I am next completely puzzled by line 58: "Where a patient requests to receive care from a physician with a particular social identity (e.g., race, ethnicity, culture, sexual orientation and/or gender identity, spiritual/secular/religious beliefs, etc.), physicians MUST tell the patient that their request will not be accommodated if the physician believes that the request is discriminatory (e.g., racist, sexist, ageist, heterosexist, etc.) and determine whether it is safe and in both parties’ best interest to provide any non-emergent or non-urgent care required."
 
Exactly what does this mean? You say just above this section that we must accommodate referrals to different doctors on any basis the patient asks for if the patient wants a doctor of a given race/gender/culture/ethnicity/religion. But then immediately you tell us we must also refuse if this request is discriminatory.
 
How does this make any sense? Which specific requests are we supposed to accommodate and which ones are we supposed to refuse? Are there specific races or genders patients are allowed to request and others they are not? Which ones are they allowed to request and which ones are we intended to refuse? How does a doctor know if they themselves are being discriminatory by refusing or accommodating a referral made on the basis of race for example? Is it based on the colour of the request? If so, which colours of doctors are permitted for patient request and which are not?
 
You give one example of when such a request is appropriate: "a patient would like to receive care from a physician who speaks the same language to facilitate communication," but this example has nothing to do with race/gender/culture/ethnicity/religion and is instead a simple practical one. Obviously patients want doctors who speak their languages. That goes without saying.
 
Can you give examples of when it is appropriate or inappropriate for a patient to request to only see doctors of a certain race/gender/culture/ethnicity/religion?
 
Your policy seems to imply there are such circumstances where we must accommodate these requests and others we must refuse but does not define them. Currently in my practice, the only such accommodations I provide or commonly encounter are for language and gender with sensitive bodily exams.
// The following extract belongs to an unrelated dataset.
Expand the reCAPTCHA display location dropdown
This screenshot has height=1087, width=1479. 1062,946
I have never had a patient request not to see me or see another doctor based on skin colour, but your policy seems to imply that valid reasons for doing so exist. Can you clarify what those valid conditions would be?
 
The CPSO asks: "Are there issues not addressed in the draft policy that should be?" The main problem with this policy is a complete lack of clarity on any of the above points. The policy talks out of both sides of its mouth. It does not provide clear or useful advice to doctors.
 
CPSO policies are the defined law doctors must abide by or face professional misconduct claims and the loss of our licenses. It is not optional for them to be clear and concrete. Violations must be carefully written to encompass only the intended circumstances and not provide endless leeway for selective application of those rules based on the biases of CPSO regulators.
 
We spend a decade in school and decades more in our careers to try to provide the best care for our patients. It is our expectation that if a policy is written which may allow someone to remove our medical license by the CPSO, this should be a carefully worded policy based on objective and provable conditions which will allow us to defend against spurious and malicious complaints and prove when we are or are not in compliance.
 
Please provide a policy that is actually clear and provides objective standards by which violations can be judged and defences against spurious and malicious complaints can be made. Currently this policy is completely lacking in these regards and is more dangerous to everyone than it is helpful.
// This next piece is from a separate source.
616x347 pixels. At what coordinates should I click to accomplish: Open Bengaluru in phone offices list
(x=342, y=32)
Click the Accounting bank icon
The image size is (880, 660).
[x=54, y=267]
Physician (including retired)
[September 27, 2022 10:33 AM]

It seems the CPSO has decided it wants to regulate identity politics. Its important to educate physicians about discrimination but I think the CPSO has lost the distinction between regulating a profession and indoctrination of progressive political ideology. Educating physicians around concepts like “cultural safety” is important but you don’t want to placed in a situation where your enforcing a particular political ideology through regulation. This is a fool’s errand.